I'm the one who will speak up about facts/research and/or logic that 'pops the bubble' in the poor-excuse-for-thinking that often causes iatrogenic or system-induced harm in clinical treatment settings when unscrupulous (or ignorant) administrators and clinicians who are primarily motivated for self-gain get together and go about spreading such nonsense in order to get ahead.

And I'm also among the 1-2% of VA psychologists who actually say 'no' (with supporting evidence/logic) sometimes to veterans with respect to their urgent requests (demands?) for a PTSD diagnosis. Everyone else is either a 'rubber-stamper' ('yes,' every time to the request) or a 'pass-the-buck' ('I'm gonna send this request to be worked up for PTSD straight to the specialty clinic without even doing a rudimentary trauma/military history to rule it out due to the person not even reporting history of a Criterion A event') type of 'clinician.'

It doesn't pay well, it doesn't make me 'well-liked,' and it doesn't lead to promotions or career advancement; but at least I can sleep at night.

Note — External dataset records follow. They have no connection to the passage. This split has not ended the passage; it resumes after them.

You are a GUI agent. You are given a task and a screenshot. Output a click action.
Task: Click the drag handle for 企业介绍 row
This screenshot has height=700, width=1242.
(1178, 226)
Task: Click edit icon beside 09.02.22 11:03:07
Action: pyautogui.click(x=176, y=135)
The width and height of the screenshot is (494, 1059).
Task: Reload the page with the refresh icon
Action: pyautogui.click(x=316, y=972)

I will likely be mauled to death some fine day in a VA parking lot by an angry Veteran with a tire-iron who became incensed at having his service-connection for 'PTSD' denied/reduced and who blames me because I wasn't a 'rubber-stamper' or a 'pass-the-buck' psychologist. And, since I have had to say 'no' (to PTSD diagnosis for service-connection) to several of our career VA police officers here locally over the years, they probably won't even bat an eye at the incident (and maybe even take some grim satisfaction from it).

How's that for 'service?'

I went into clinical psychology because I really had a thirst for authentic conversations and--basically--cutting through the bull**** to get at the truth that heals.

Unfortunately, over the years, I've witnessed the drift of the field away from this central guidepost to becoming more political and ideological than rational and scientific.